SpeechToTextSession

public class SpeechToTextSession

The IBM Watson Speech to Text service enables you to add speech transcription capabilities to your application. It uses machine intelligence to combine information about grammar and language structure to generate an accurate transcription. Transcriptions are supported for various audio formats and languages.

This class enables fine-tuned control of a WebSockets session with the Speech to Text service. Although it is a more complex interface than the SpeechToText class, it provides more control and customizability of the session.

  • The URL that shall be used to stream audio for transcription.

    Declaration

    Swift

    public var websocketsURL: String { get set }
  • The default HTTP headers for all requests to the service.

    Declaration

    Swift

    public var defaultHeaders: [String : String]
  • The results of the most recent recognition request.

    Declaration

    Swift

    public var results: SpeechRecognitionResults { get }
  • Invoked when the session connects to the Speech to Text service.

    Declaration

    Swift

    public var onConnect: (() -> Void)? { get set }
  • Invoked with microphone audio when a recording audio queue buffer has been filled. If microphone audio is being compressed, then the audio data is in Opus format. If uncompressed, then the audio data is in 16-bit mono PCM format at 16 kHZ.

    Declaration

    Swift

    public var onMicrophoneData: ((Data) -> Void)?
  • Invoked every 0.025s when recording with the average dB power of the microphone.

    Declaration

    Swift

    public var onPowerData: ((Float32) -> Void)? { get set }
  • Invoked when transcription results are received for a recognition request.

_ _ _ _

→ EXERCISES:
a – Answer these questions from the SpeechToTextSession reference:
(i) In what format is uncompressed microphone audio delivered?
(ii) How often is onPowerData invoked during recording?
(iii) What type is declared for defaultHeaders?
b – Count the lines of the records that contain the string "pixels", matching case exactly, and reply with the number only.
The records are unrelated to the SpeechToTextSession reference.

→ DATA PROVIDED:
_ _ _ _

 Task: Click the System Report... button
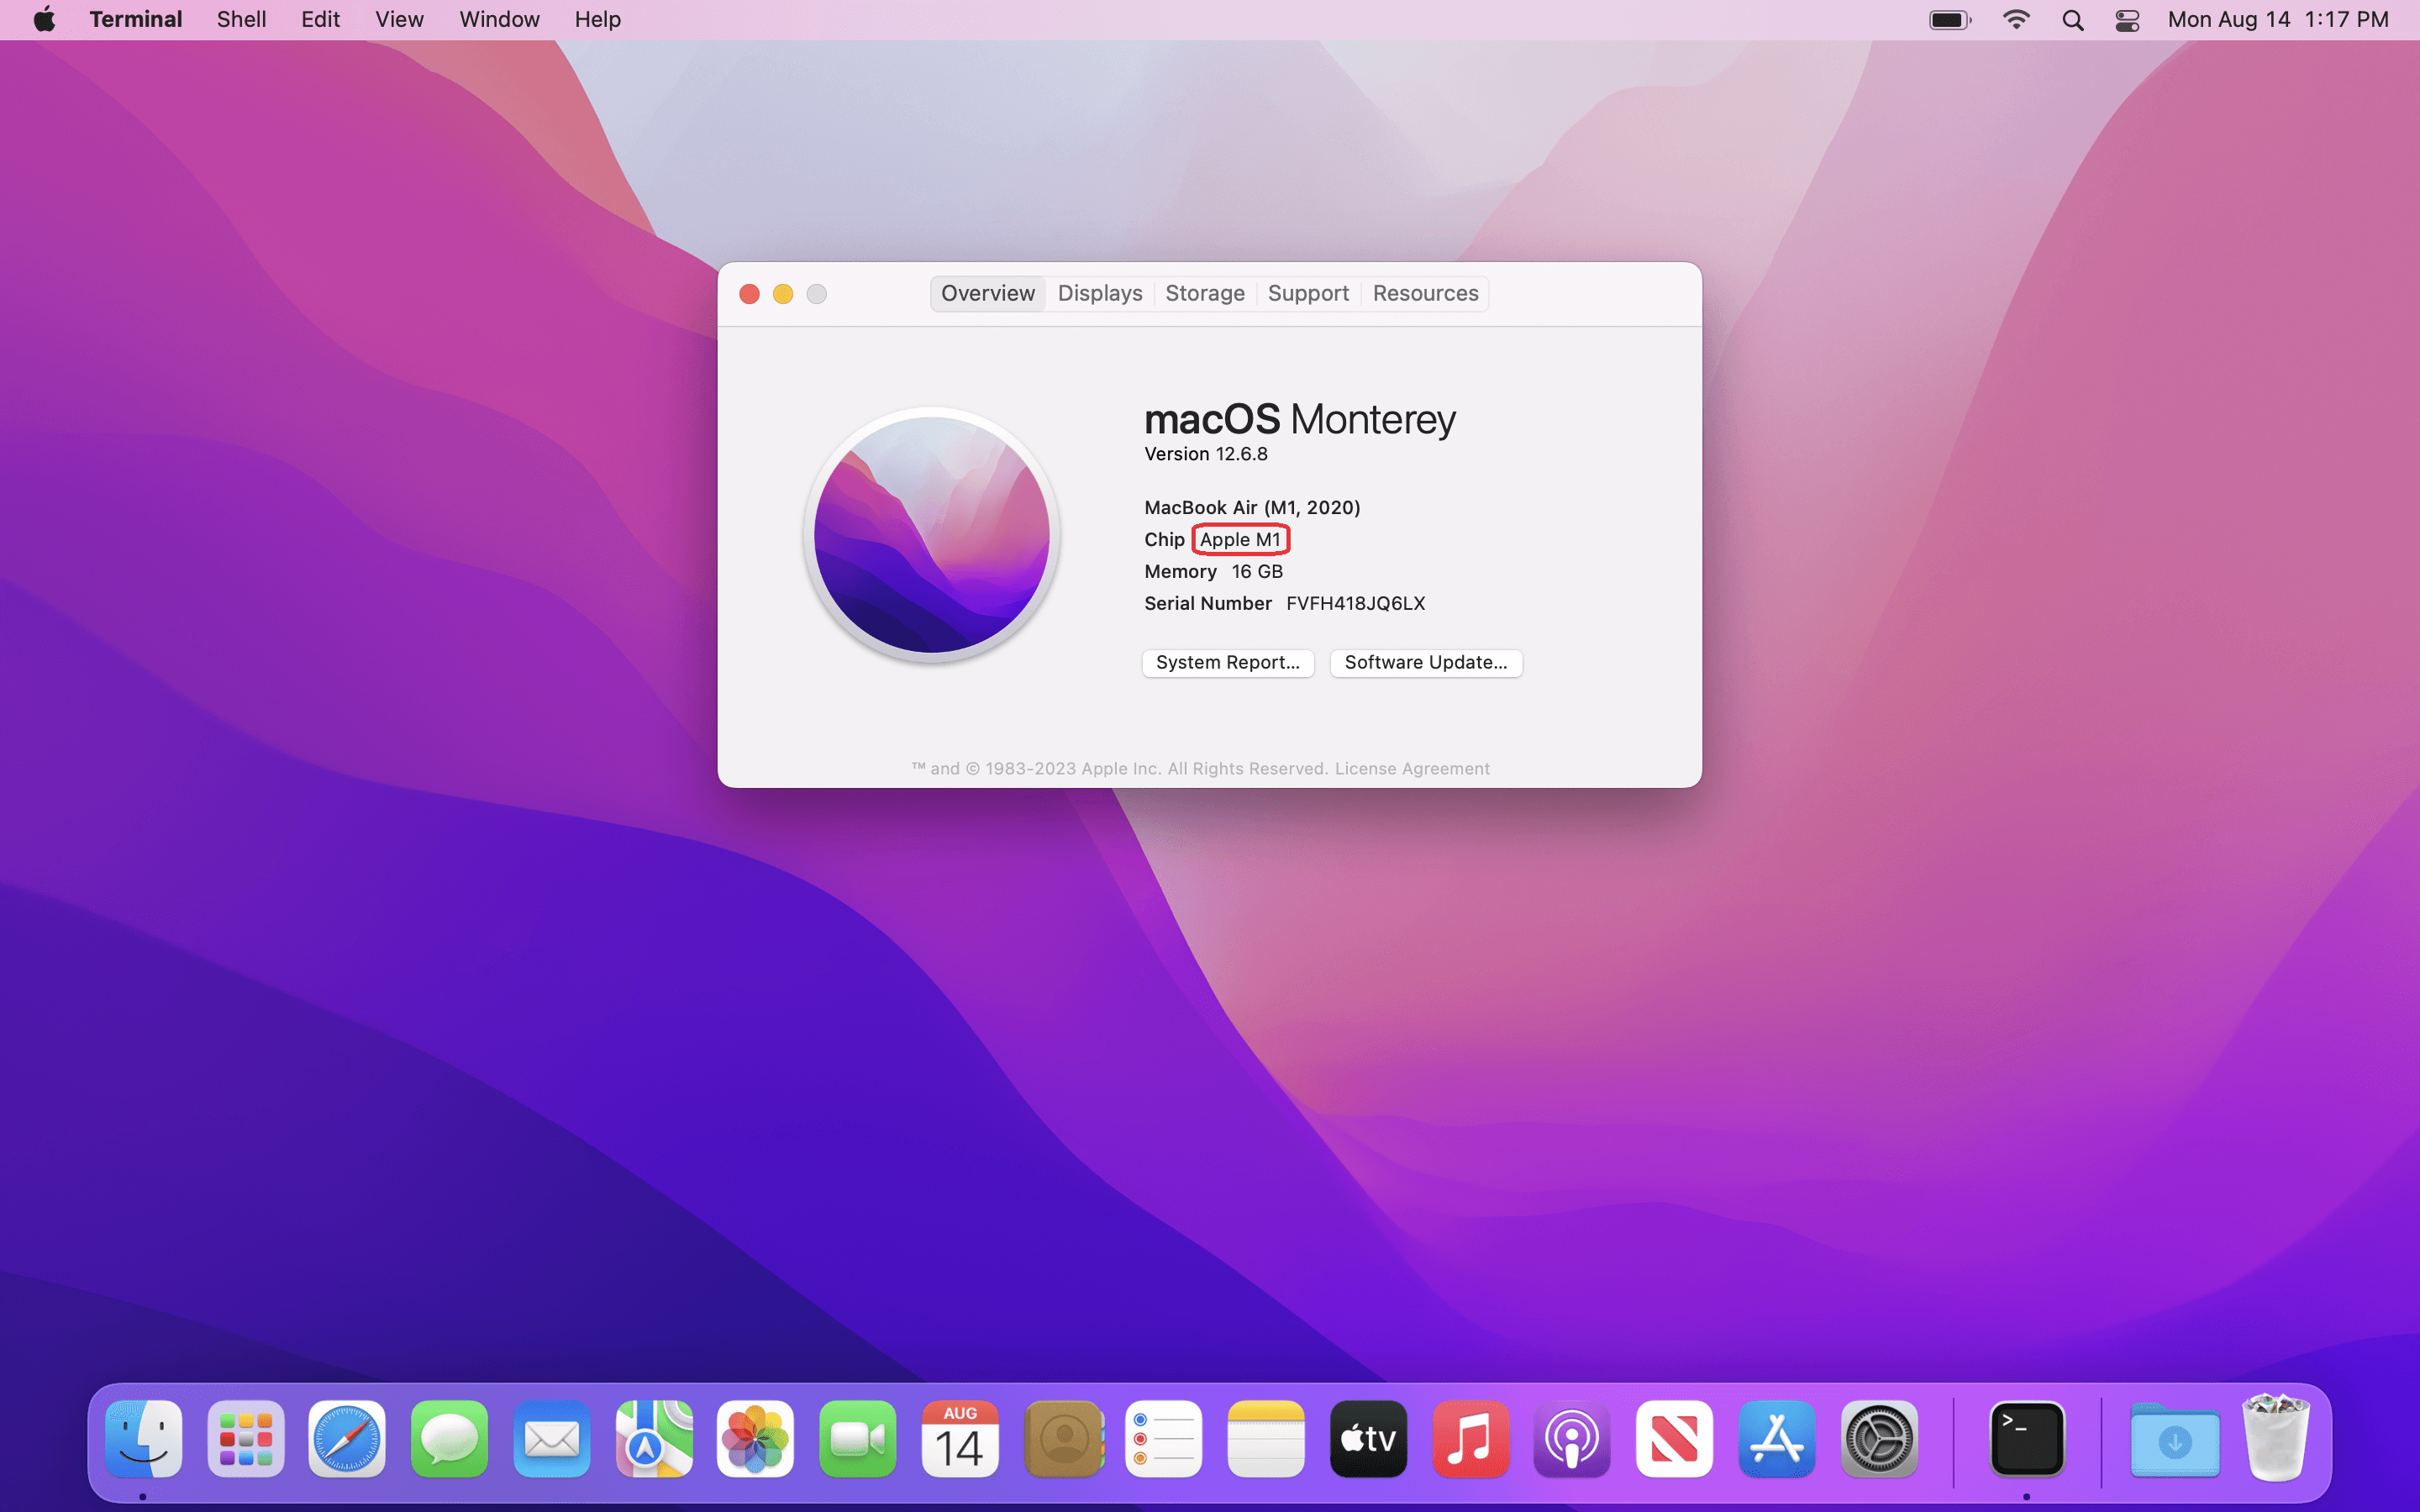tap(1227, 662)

_ _ _ _

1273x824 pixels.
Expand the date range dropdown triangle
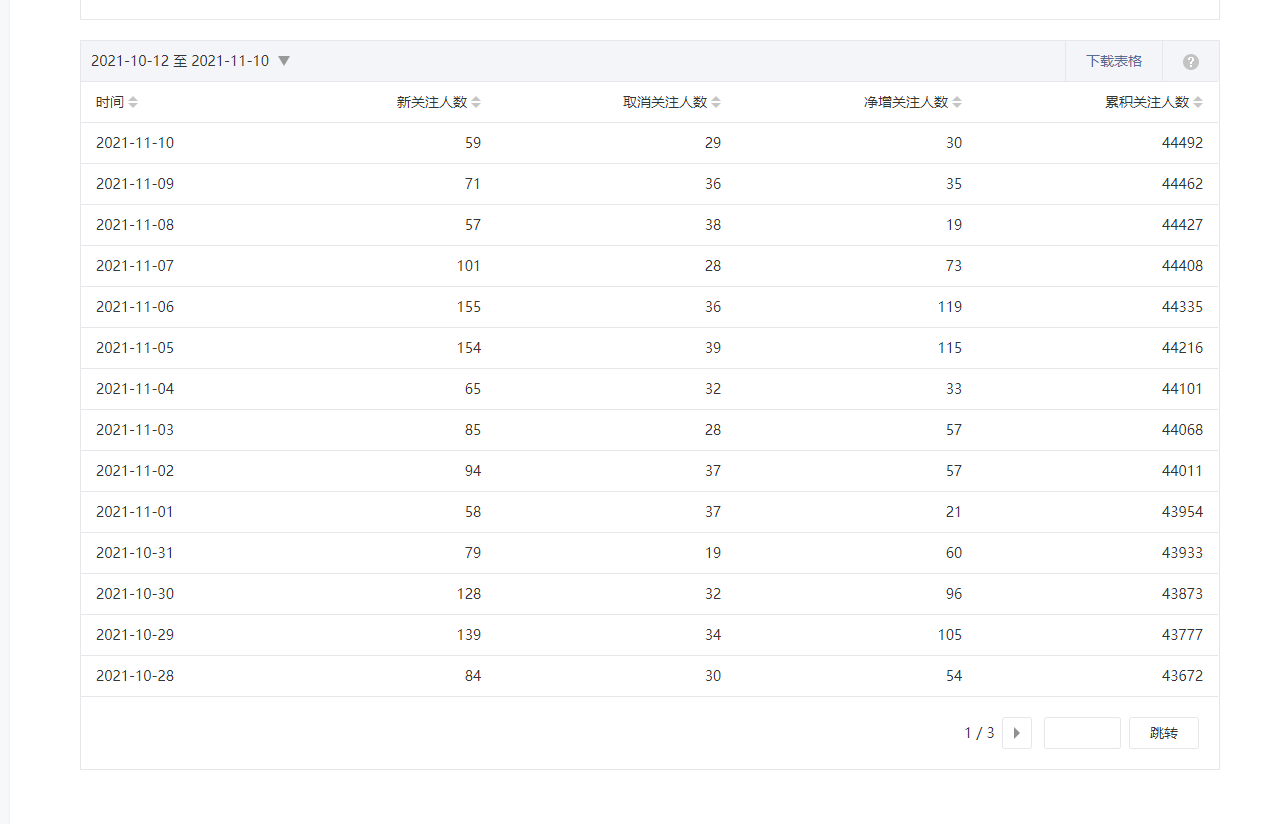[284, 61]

_ _ _ _

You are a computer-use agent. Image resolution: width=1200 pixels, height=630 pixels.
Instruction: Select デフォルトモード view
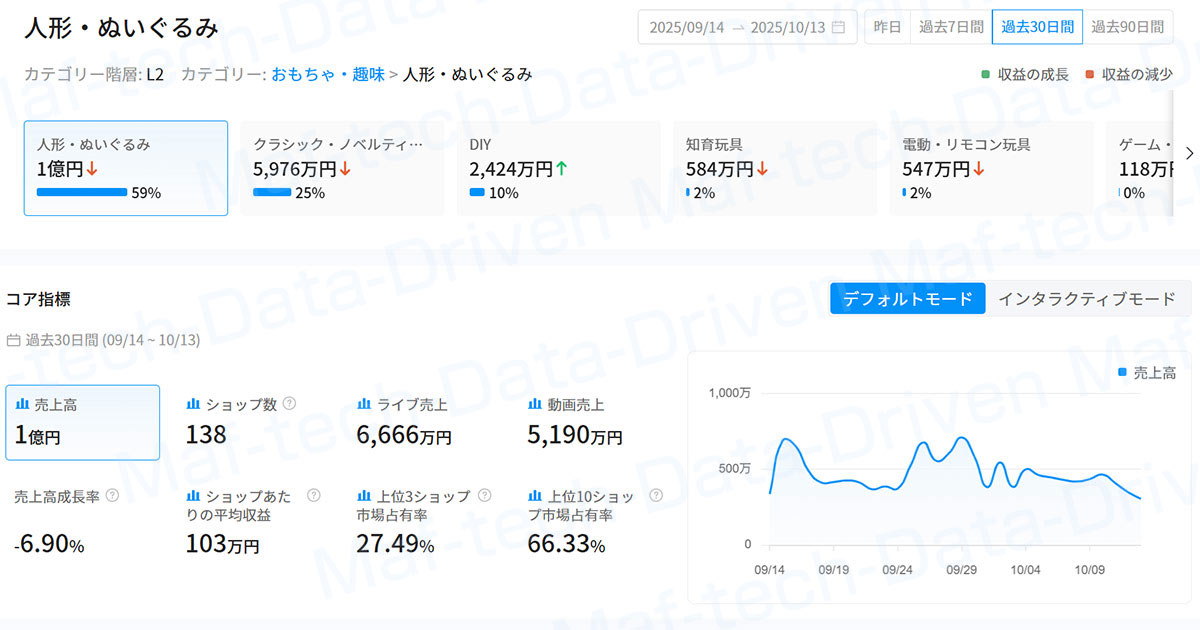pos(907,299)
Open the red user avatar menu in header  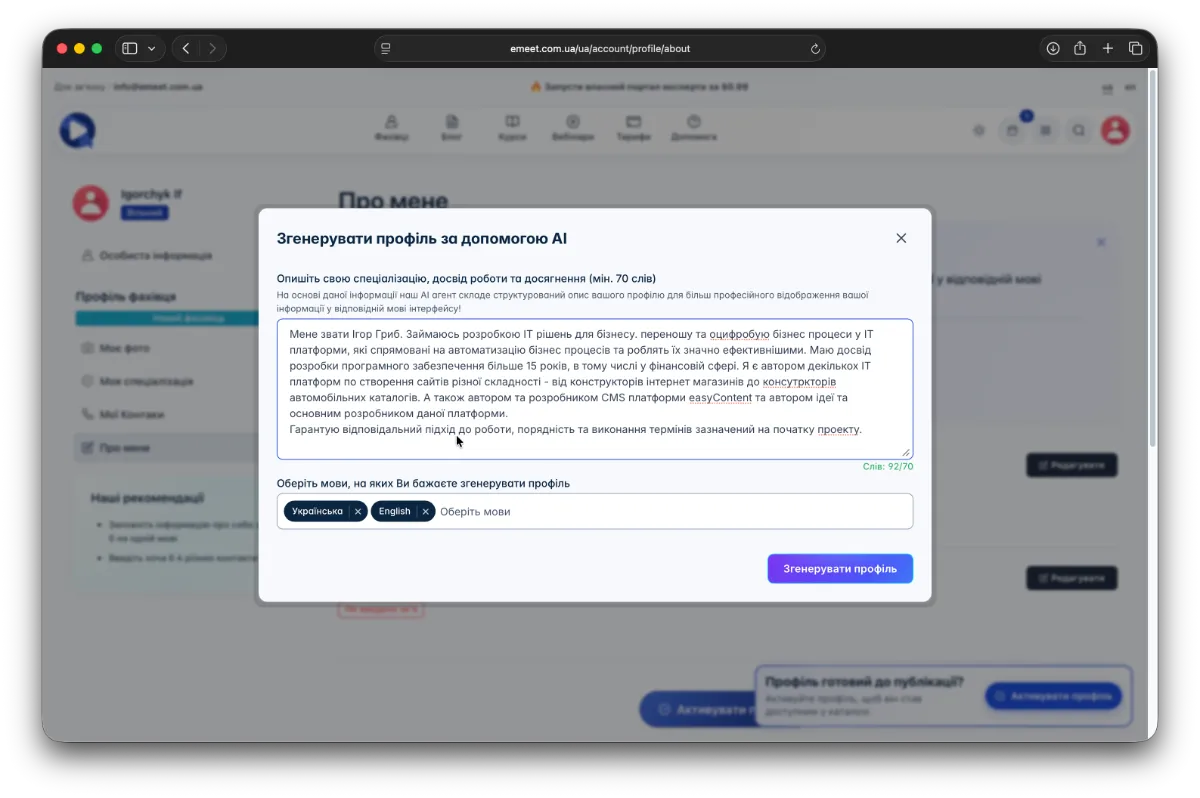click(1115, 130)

_ _ _ _

→ EXPECTED RESULTS:
a –
(i) 16-bit mono PCM format at 16 kHZ
(ii) Every 0.025s
(iii) [String : String]

b – 2